There are challenges with drawing conclusions from comparisons of AUC and ACC values unless the same data are used for training and testing. However, these results are similar to those reported in recently published studies on screening data, for example McKinney et al.8 reported the best AUC of 0.889 on a UK screening dataset. It shows the potential to replace the second reader with an AI reader in screening programmes (non‐inferior) and the use of an AI reader in single reader diagnostic services like in the USA (superior).8
Whilst the potential to see such AI services become part of screening programmes in the future is clear, significant technical and clinical challenges still need to be overcome. Furthermore, the ethical, legal and social implications of introducing AI into healthcare systems need to be further developed.
Technical
There remains opportunity for future work to improve performance. Some key opportunities are described below:
The DL models used in either the global or the local approaches are large‐scale, leading to expensive computational cost and preventing use of a large batch size for training (due to memory limit) to enable DL models to converge more quickly than using a small batch size. Therefore, it is highly desirable to study the effect of using lightweight DL models.
For GL2, we re‐trained the pre‐trained DL models based on NYU data by using our own training data, where CA was applied to our training data to reduce its difference from NYU data in terms of image properties. More data enhancement strategies including better CA methods need further exploration to make the best use of pre‐trained models and thus boost performance.

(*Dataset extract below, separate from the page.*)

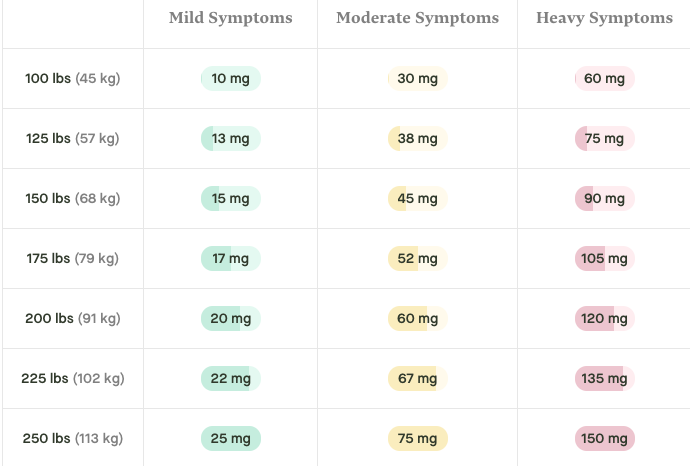This screenshot has height=466, width=690.
Task: Select the pink 120 mg dose pill
Action: [605, 319]
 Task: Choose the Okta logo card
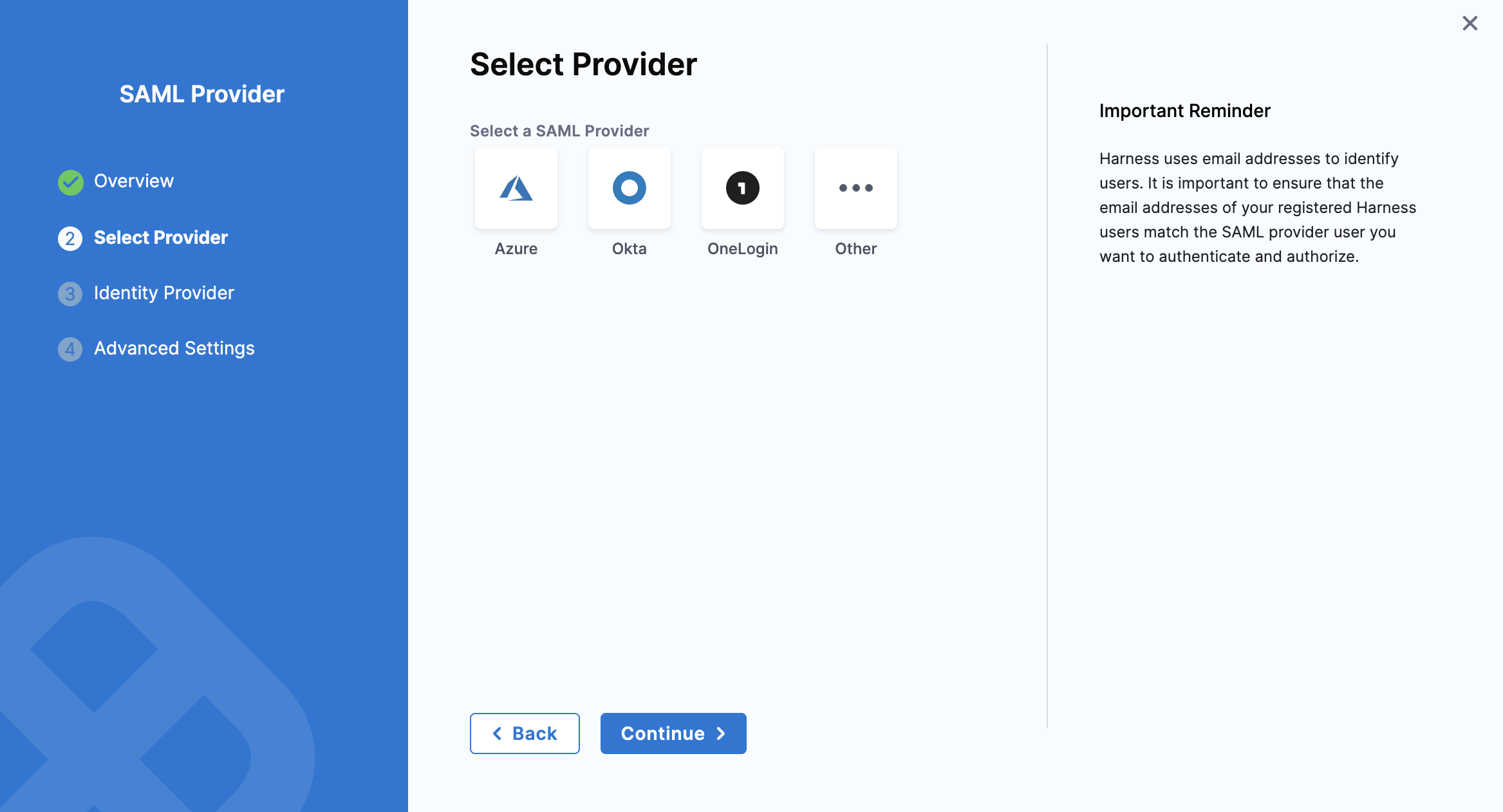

In the current implementation of GL1 and GL2, the default hyper‐parameter settings as suggested in Shen et al.14 and Shen et al.15 were used. Tuning hyper‐parameters in GL1 and GL2, given the availability of sufficient computing resources, may lead to performance improvement.
Clinical
The current evaluation of AI techniques needs to shift from simply understanding AUC and ACC performance to clinically meaningful outcomes in a population screening programme. A scoping review of AI for early detection of breast cancer26 highlighted few studies that report comparative estimates for AI and radiologists. Key focus areas for our future work included as follows:
Demonstrating comparative performance in low cancer prevalent ‘real‐world’ retrospective, prospective feasibility studies and randomised controlled trials,
Reducing unnecessary recalls and interval cancers,
Distinguishing prognostically significant breast cancers,
Understanding the performance of AI techniques in various risk cohorts (covariate‐adjusted AUC) such as screening round, age, density and family history alongside opportunities for risk prediction enabling personalisation of screening pathways,
Explainability and reporting of AI reading results,
Generalisability in other screening jurisdictions in Australia and globally.
Ethical, legal and social
Finally, the ethical, legal and social implications need to be examined and addressed for successful translation into the healthcare setting.27 Here, our future work is focused on
Quality management of AI techniques to prevent bias and drift, and to ensure stated clinical performance achieved by them,
Clinician and client acceptance, experience and workflow,
Legal obligations.
In conclusion, using AI in screening programmes has major transformative possibilities. Our study revealed the potential of applying DL‐based AI techniques to mammogram reading. The challenge is now shifting towards testing prospectively, demonstrating clinically meaningful outcomes and addressing ethical, legal and social implications. This is now the focus of our ‘Transforming Breast Cancer Screening with Artificial Intelligence’ or ‘BRAIx’ research programme.
Supporting information
Appendix S1. Supplementary material from the evaluation of deep learning models for detection of breast cancer on mammography.
Acknowledgements
The authors would like to thank St Vincent’s BreastScreen, St Vincent’s Hospital Melbourne, BreastScreen Victoria, Professor Gustavo Carneiro (Director of Medical Machine Learning at the Australian Institute of Machine Learning, University of Adelaide) and Katrina Kunicki (AI Innovation and Project Manager, BRAIx program, St Vincent’s Institute of Medical Research) for their encouragement and assistance. The study was funded by the Medical Device Partnering Program (MDPP).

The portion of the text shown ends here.